"It's Reefer Madness all over again": The truth about synthetic marijuana

Yes, artificial cannabinoids can have serious a side effects. That doesn't justify the media's alarmist coverage

Published August 21, 2015 9:30AM (EDT)

  (AP/Ted S. Warren)
(AP/Ted S. Warren)

This article originally appeared on ATTN:.

Attn:No matter the name—and there are manysynthetic cannabinoids, substances meant to mimic the effects of marijuana on the brain, rarely produce the desired effect. Instead, the ever-changing mix of potent chemicals found in "replacement" weed products can often lead to feelings of jittery anxiety, nausea, confusion, and in some cases, more serious side effects such as seizures, catatonia, and epilepsy. Sold in shiny foil packets, they can be purchased in smoke shops and corner stores, usually for about $5.

Recently, synthetic cannabinoids, known colloquially as “synthetic marijuana” or by brand names like K2, Spice, or Spike, have been the subject of a media frenzy, and a scourge to public officials in cities where they have become popular, cheap, dubiously legal substitutes for pot. Surging abuse numbers and high-profile overdoses have led both state and federal governments to outlaw certain strains of synthetic cannabinoids––some are even federally classified alongside heroin and actual marijuana. But manufacturers regularly dodge bans by reproducing slight variants quickly enough so that regulators can't keep up, leading to what news reports suggest has become an increasing epidemic.

So are synthetic weed replacements worth all the hype?

For some observers, that is the wrong question to ask. Synthetic cannabinoids, like other new psychoactive drugs, pose a unique threat to both users and law enforcement alike. Thanks to their impermanent chemical makeup, and ever-expanding iterations, synthetic cannabinoids go largely unregulated, creating a public health risk for casual users and disenfranchised populations, who turn to the drugs to avoid brushes with the law or pass drug tests. Yet despite the dangers associated with synthetic cannabinoids, marijuana activists and drug policy groups say the current panic and race-to-prohibition mindset only leads to a misinformed public, more varieties of the drug to choose from, and an all-around antiquated, frenetic approach to solving the problem—more akin to drug enforcement strategies of the 1930s and 40s.

"It's like Reefer Madness all over again," says Joseph Palamar, a drug researcher and assistant professor of population health at New York University's Langone Medical Center. "When you look at the claims put forth by the feds back then, it's the same type of thing. The terminology they're using makes it seem like if you use this, this is what will happen––it's overly definitive talk," Palamar told ATTN:.

Stored data entries:
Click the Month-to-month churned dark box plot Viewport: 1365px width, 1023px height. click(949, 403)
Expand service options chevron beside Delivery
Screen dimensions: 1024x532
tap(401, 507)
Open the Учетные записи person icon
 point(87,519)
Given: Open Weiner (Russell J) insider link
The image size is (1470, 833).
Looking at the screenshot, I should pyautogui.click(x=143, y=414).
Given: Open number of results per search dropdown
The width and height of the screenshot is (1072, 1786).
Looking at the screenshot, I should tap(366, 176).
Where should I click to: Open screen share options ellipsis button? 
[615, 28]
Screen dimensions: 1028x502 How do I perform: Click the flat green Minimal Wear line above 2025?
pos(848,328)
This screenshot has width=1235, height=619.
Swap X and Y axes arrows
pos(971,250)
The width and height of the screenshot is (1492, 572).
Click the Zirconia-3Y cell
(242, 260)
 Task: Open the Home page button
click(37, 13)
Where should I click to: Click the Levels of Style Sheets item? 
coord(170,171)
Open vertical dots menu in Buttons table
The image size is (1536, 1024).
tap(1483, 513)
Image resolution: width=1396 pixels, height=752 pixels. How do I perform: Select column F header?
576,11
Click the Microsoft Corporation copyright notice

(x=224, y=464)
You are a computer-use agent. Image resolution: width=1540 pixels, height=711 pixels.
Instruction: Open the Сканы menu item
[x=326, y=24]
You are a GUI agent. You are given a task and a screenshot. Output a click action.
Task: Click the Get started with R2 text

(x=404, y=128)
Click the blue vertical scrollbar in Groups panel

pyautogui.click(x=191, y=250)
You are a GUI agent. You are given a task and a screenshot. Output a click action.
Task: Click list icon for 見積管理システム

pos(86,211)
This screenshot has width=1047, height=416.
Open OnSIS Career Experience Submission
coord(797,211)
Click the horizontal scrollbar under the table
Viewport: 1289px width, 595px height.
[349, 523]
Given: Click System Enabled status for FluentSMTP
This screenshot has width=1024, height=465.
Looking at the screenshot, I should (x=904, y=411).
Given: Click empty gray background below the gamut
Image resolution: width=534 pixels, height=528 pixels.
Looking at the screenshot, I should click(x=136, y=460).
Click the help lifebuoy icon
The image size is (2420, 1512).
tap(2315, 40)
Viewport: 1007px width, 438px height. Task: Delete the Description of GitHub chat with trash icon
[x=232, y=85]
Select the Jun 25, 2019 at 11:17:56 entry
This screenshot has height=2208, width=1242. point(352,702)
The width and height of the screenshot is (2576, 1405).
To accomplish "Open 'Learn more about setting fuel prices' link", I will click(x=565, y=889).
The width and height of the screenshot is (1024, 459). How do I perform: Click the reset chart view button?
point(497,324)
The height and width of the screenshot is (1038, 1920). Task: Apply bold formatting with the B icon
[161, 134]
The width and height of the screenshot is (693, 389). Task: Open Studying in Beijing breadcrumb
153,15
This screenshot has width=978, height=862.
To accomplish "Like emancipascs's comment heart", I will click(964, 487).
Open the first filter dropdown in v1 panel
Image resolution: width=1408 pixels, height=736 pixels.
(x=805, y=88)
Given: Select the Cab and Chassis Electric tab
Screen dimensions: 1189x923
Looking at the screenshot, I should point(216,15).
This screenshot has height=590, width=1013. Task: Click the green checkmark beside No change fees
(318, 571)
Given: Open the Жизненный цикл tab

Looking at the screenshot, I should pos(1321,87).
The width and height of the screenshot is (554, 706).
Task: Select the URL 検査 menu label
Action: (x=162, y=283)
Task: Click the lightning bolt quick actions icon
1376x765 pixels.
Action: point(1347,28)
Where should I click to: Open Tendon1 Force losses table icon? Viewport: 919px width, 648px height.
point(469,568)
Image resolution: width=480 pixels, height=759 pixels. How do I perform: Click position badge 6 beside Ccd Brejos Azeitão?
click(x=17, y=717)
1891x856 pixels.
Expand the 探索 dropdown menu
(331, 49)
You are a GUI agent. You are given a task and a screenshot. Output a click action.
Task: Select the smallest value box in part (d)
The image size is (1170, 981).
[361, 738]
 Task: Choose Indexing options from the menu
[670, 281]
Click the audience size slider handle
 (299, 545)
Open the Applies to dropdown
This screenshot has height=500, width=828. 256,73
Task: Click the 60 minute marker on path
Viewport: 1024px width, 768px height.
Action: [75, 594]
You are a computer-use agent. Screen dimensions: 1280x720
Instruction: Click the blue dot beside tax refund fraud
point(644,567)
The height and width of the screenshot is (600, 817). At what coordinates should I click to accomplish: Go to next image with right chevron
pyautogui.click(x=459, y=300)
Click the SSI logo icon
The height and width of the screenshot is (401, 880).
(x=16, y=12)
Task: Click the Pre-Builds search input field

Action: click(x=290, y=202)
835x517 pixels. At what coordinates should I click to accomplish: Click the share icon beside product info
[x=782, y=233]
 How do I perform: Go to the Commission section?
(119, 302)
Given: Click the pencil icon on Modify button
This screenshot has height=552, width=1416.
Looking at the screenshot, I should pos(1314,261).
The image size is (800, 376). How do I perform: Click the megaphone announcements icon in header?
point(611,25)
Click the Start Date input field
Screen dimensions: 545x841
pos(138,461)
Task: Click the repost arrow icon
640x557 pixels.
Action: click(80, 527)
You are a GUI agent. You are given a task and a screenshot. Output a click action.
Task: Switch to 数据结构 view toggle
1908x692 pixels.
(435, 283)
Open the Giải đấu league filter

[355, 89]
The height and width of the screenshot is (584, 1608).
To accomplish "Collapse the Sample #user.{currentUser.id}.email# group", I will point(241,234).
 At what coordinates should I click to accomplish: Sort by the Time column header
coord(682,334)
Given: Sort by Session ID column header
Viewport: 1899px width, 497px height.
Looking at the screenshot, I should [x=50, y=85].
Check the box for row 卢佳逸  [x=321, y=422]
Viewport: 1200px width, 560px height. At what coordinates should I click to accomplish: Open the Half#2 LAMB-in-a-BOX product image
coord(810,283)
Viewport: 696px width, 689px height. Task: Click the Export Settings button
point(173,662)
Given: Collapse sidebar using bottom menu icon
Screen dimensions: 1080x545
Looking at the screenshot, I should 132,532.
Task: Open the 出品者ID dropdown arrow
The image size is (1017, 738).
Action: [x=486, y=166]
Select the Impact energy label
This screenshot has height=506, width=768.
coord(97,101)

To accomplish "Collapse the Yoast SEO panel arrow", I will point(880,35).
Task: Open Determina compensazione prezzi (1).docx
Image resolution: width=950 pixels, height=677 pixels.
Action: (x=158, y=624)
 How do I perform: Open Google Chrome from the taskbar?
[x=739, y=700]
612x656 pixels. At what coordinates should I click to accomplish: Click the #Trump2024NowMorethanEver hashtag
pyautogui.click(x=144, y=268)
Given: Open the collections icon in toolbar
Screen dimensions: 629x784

▶ [Problems to solve]
1. In the synthetic marijuana article, what is the usual price of a foil packet of synthetic cannabinoids?
2. Retype everything in the synthetic marijuana article from "Attn:No matter the" down to "for about $5.", with no changes.
3. Continue the synthetic marijuana article from the point where it stops.
These records were taken from a separate source.

▶ [Expected responses]
1. About $5.

2.
Attn:No matter the name—and there are manysynthetic cannabinoids, substances meant to mimic the effects of marijuana on the brain, rarely produce the desired effect. Instead, the ever-changing mix of potent chemicals found in "replacement" weed products can often lead to feelings of jittery anxiety, nausea, confusion, and in some cases, more serious side effects such as seizures, catatonia, and epilepsy. Sold in shiny foil packets, they can be purchased in smoke shops and corner stores, usually for about $5.

3.
In New York, where synthetic cannabinoid use seems particularly high, both media reports and officials' efforts to combat the drug's presence have taken on an alarmist tone, though perhaps for good reason. According to NYC Department of Health and Mental Hygiene estimates, the number of synthetic cannabinoid-related emergency department visits increased by 220 percent in the first six months of 2014, and current police department reports peg the number of medical emergencies at the city's major trauma center, Bellevue Hospital, at more than 100 each month, CNN reported this month. For at least one segment of the homeless population in Central Brooklyn, VICE's Allie Conti reported last month, rampant use of synthetic cannabinoid has led to paramedics spending shifts shuttling the same people from a nearby homeless shelter to the area's hospital, and back again.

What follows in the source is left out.